%%

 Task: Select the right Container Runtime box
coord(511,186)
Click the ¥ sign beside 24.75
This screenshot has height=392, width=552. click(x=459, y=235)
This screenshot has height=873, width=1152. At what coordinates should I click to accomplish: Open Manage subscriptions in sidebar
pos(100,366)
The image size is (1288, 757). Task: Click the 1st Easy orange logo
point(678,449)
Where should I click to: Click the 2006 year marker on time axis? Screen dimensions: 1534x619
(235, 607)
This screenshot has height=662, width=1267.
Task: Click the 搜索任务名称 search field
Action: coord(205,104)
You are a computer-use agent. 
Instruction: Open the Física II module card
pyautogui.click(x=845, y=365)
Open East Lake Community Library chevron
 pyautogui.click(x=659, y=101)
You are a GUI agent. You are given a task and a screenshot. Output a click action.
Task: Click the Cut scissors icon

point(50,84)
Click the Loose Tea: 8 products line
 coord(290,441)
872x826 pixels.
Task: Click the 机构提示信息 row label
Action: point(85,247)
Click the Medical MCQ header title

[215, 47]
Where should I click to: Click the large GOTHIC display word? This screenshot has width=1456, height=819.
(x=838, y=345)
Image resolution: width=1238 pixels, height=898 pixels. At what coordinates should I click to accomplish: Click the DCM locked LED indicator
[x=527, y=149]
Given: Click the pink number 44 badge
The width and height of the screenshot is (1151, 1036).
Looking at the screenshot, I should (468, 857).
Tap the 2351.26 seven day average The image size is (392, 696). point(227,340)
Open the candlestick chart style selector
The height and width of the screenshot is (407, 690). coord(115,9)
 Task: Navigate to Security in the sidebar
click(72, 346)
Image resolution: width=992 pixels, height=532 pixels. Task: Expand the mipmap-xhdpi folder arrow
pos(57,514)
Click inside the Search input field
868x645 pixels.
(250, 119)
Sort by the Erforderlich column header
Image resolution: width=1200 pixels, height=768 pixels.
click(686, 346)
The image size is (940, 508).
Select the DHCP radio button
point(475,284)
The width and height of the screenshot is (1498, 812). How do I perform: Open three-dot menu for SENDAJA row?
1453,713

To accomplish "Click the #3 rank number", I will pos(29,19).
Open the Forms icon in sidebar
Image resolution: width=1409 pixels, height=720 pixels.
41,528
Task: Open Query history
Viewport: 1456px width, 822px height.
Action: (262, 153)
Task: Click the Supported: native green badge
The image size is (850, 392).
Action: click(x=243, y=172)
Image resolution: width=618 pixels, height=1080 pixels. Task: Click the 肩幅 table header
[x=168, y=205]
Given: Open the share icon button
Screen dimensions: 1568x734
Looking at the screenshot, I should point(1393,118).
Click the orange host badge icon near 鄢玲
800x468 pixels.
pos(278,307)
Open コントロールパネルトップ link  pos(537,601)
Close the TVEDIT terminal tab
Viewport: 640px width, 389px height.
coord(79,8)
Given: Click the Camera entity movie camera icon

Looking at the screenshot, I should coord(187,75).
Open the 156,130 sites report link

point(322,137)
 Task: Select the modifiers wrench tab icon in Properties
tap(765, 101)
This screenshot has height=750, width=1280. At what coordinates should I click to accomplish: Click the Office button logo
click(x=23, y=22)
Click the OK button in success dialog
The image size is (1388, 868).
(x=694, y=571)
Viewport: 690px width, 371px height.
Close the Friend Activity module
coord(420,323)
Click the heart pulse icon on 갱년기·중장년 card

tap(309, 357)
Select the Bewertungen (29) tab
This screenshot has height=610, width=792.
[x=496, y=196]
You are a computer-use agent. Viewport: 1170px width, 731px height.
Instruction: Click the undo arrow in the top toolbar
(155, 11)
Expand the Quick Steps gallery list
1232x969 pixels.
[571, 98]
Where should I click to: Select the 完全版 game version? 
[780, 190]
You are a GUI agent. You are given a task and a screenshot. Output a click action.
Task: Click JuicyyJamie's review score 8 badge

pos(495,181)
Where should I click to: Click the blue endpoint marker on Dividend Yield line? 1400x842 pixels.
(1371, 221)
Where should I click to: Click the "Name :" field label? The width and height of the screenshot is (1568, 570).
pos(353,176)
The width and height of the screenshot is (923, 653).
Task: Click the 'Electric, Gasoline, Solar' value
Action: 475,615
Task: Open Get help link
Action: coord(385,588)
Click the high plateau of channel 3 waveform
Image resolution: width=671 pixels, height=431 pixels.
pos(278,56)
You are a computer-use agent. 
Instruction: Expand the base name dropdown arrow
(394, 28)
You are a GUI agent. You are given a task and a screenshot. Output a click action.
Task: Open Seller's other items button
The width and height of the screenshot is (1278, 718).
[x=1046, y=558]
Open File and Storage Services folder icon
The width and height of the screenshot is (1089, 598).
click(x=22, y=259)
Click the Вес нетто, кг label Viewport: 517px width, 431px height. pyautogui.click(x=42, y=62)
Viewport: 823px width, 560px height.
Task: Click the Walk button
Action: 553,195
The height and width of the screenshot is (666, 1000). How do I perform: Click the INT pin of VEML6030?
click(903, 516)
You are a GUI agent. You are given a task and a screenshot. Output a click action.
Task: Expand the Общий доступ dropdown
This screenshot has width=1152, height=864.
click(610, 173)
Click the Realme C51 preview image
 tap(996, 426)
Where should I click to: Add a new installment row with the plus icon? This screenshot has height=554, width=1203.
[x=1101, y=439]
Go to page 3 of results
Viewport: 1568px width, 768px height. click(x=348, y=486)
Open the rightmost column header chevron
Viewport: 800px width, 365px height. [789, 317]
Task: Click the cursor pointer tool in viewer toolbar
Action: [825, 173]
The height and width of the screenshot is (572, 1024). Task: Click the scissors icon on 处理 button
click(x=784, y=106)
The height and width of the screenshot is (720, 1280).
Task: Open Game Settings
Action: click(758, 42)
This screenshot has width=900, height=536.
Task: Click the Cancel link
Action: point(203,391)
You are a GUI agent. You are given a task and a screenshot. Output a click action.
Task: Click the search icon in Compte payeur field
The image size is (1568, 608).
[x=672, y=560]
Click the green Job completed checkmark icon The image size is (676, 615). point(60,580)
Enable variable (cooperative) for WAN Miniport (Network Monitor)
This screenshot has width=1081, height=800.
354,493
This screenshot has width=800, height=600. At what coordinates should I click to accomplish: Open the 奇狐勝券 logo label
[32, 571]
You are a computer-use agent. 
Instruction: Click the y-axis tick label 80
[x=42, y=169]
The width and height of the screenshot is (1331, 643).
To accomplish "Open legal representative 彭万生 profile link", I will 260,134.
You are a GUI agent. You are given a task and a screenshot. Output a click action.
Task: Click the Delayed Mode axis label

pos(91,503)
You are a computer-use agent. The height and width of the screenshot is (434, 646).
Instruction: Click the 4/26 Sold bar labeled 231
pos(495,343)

%%

• **HOW TO COMPLETE THIS TASK**:
Line for line, set down the listing above again.

• **ANSWER TO THE EXERCISE**:
 Task: Select the right Container Runtime box
coord(511,186)
Click the ¥ sign beside 24.75
This screenshot has height=392, width=552. click(x=459, y=235)
This screenshot has height=873, width=1152. At what coordinates should I click to accomplish: Open Manage subscriptions in sidebar
pos(100,366)
The image size is (1288, 757). Task: Click the 1st Easy orange logo
point(678,449)
Where should I click to: Click the 2006 year marker on time axis? Screen dimensions: 1534x619
(235, 607)
This screenshot has height=662, width=1267.
Task: Click the 搜索任务名称 search field
Action: coord(205,104)
You are a computer-use agent. 
Instruction: Open the Física II module card
pyautogui.click(x=845, y=365)
Open East Lake Community Library chevron
 pyautogui.click(x=659, y=101)
You are a GUI agent. You are given a task and a screenshot. Output a click action.
Task: Click the Cut scissors icon

point(50,84)
Click the Loose Tea: 8 products line
 coord(290,441)
872x826 pixels.
Task: Click the 机构提示信息 row label
Action: point(85,247)
Click the Medical MCQ header title

[215, 47]
Where should I click to: Click the large GOTHIC display word? This screenshot has width=1456, height=819.
(x=838, y=345)
Image resolution: width=1238 pixels, height=898 pixels. At what coordinates should I click to accomplish: Click the DCM locked LED indicator
[x=527, y=149]
Given: Click the pink number 44 badge
The width and height of the screenshot is (1151, 1036).
Looking at the screenshot, I should (468, 857).
Tap the 2351.26 seven day average The image size is (392, 696). point(227,340)
Open the candlestick chart style selector
The height and width of the screenshot is (407, 690). coord(115,9)
 Task: Navigate to Security in the sidebar
click(72, 346)
Image resolution: width=992 pixels, height=532 pixels. Task: Expand the mipmap-xhdpi folder arrow
pos(57,514)
Click inside the Search input field
868x645 pixels.
(250, 119)
Sort by the Erforderlich column header
Image resolution: width=1200 pixels, height=768 pixels.
click(686, 346)
The image size is (940, 508).
Select the DHCP radio button
point(475,284)
The width and height of the screenshot is (1498, 812). How do I perform: Open three-dot menu for SENDAJA row?
1453,713

To accomplish "Click the #3 rank number", I will pos(29,19).
Open the Forms icon in sidebar
Image resolution: width=1409 pixels, height=720 pixels.
41,528
Task: Open Query history
Viewport: 1456px width, 822px height.
Action: (262, 153)
Task: Click the Supported: native green badge
The image size is (850, 392).
Action: click(x=243, y=172)
Image resolution: width=618 pixels, height=1080 pixels. Task: Click the 肩幅 table header
[x=168, y=205]
Given: Open the share icon button
Screen dimensions: 1568x734
Looking at the screenshot, I should point(1393,118).
Click the orange host badge icon near 鄢玲
800x468 pixels.
pos(278,307)
Open コントロールパネルトップ link  pos(537,601)
Close the TVEDIT terminal tab
Viewport: 640px width, 389px height.
coord(79,8)
Given: Click the Camera entity movie camera icon

Looking at the screenshot, I should coord(187,75).
Open the 156,130 sites report link

point(322,137)
 Task: Select the modifiers wrench tab icon in Properties
tap(765, 101)
This screenshot has height=750, width=1280. At what coordinates should I click to accomplish: Click the Office button logo
click(x=23, y=22)
Click the OK button in success dialog
The image size is (1388, 868).
(x=694, y=571)
Viewport: 690px width, 371px height.
Close the Friend Activity module
coord(420,323)
Click the heart pulse icon on 갱년기·중장년 card

tap(309, 357)
Select the Bewertungen (29) tab
This screenshot has height=610, width=792.
[x=496, y=196]
You are a computer-use agent. Viewport: 1170px width, 731px height.
Instruction: Click the undo arrow in the top toolbar
(155, 11)
Expand the Quick Steps gallery list
1232x969 pixels.
[571, 98]
Where should I click to: Select the 完全版 game version? 
[780, 190]
You are a GUI agent. You are given a task and a screenshot. Output a click action.
Task: Click JuicyyJamie's review score 8 badge

pos(495,181)
Where should I click to: Click the blue endpoint marker on Dividend Yield line? 1400x842 pixels.
(1371, 221)
Where should I click to: Click the "Name :" field label? The width and height of the screenshot is (1568, 570).
pos(353,176)
The width and height of the screenshot is (923, 653).
Task: Click the 'Electric, Gasoline, Solar' value
Action: 475,615
Task: Open Get help link
Action: coord(385,588)
Click the high plateau of channel 3 waveform
Image resolution: width=671 pixels, height=431 pixels.
pos(278,56)
You are a computer-use agent. 
Instruction: Expand the base name dropdown arrow
(394, 28)
You are a GUI agent. You are given a task and a screenshot. Output a click action.
Task: Open Seller's other items button
The width and height of the screenshot is (1278, 718).
[x=1046, y=558]
Open File and Storage Services folder icon
The width and height of the screenshot is (1089, 598).
click(x=22, y=259)
Click the Вес нетто, кг label Viewport: 517px width, 431px height. pyautogui.click(x=42, y=62)
Viewport: 823px width, 560px height.
Task: Click the Walk button
Action: 553,195
The height and width of the screenshot is (666, 1000). How do I perform: Click the INT pin of VEML6030?
click(903, 516)
You are a GUI agent. You are given a task and a screenshot. Output a click action.
Task: Expand the Общий доступ dropdown
This screenshot has width=1152, height=864.
click(610, 173)
Click the Realme C51 preview image
 tap(996, 426)
Where should I click to: Add a new installment row with the plus icon? This screenshot has height=554, width=1203.
[x=1101, y=439]
Go to page 3 of results
Viewport: 1568px width, 768px height. click(x=348, y=486)
Open the rightmost column header chevron
Viewport: 800px width, 365px height. [789, 317]
Task: Click the cursor pointer tool in viewer toolbar
Action: [825, 173]
The height and width of the screenshot is (572, 1024). Task: Click the scissors icon on 处理 button
click(x=784, y=106)
The height and width of the screenshot is (720, 1280).
Task: Open Game Settings
Action: click(758, 42)
This screenshot has width=900, height=536.
Task: Click the Cancel link
Action: point(203,391)
You are a GUI agent. You are given a task and a screenshot. Output a click action.
Task: Click the search icon in Compte payeur field
The image size is (1568, 608).
[x=672, y=560]
Click the green Job completed checkmark icon The image size is (676, 615). point(60,580)
Enable variable (cooperative) for WAN Miniport (Network Monitor)
This screenshot has width=1081, height=800.
354,493
This screenshot has width=800, height=600. At what coordinates should I click to accomplish: Open the 奇狐勝券 logo label
[32, 571]
You are a computer-use agent. 
Instruction: Click the y-axis tick label 80
[x=42, y=169]
The width and height of the screenshot is (1331, 643).
To accomplish "Open legal representative 彭万生 profile link", I will 260,134.
You are a GUI agent. You are given a task and a screenshot. Output a click action.
Task: Click the Delayed Mode axis label

pos(91,503)
You are a computer-use agent. The height and width of the screenshot is (434, 646).
Instruction: Click the 4/26 Sold bar labeled 231
pos(495,343)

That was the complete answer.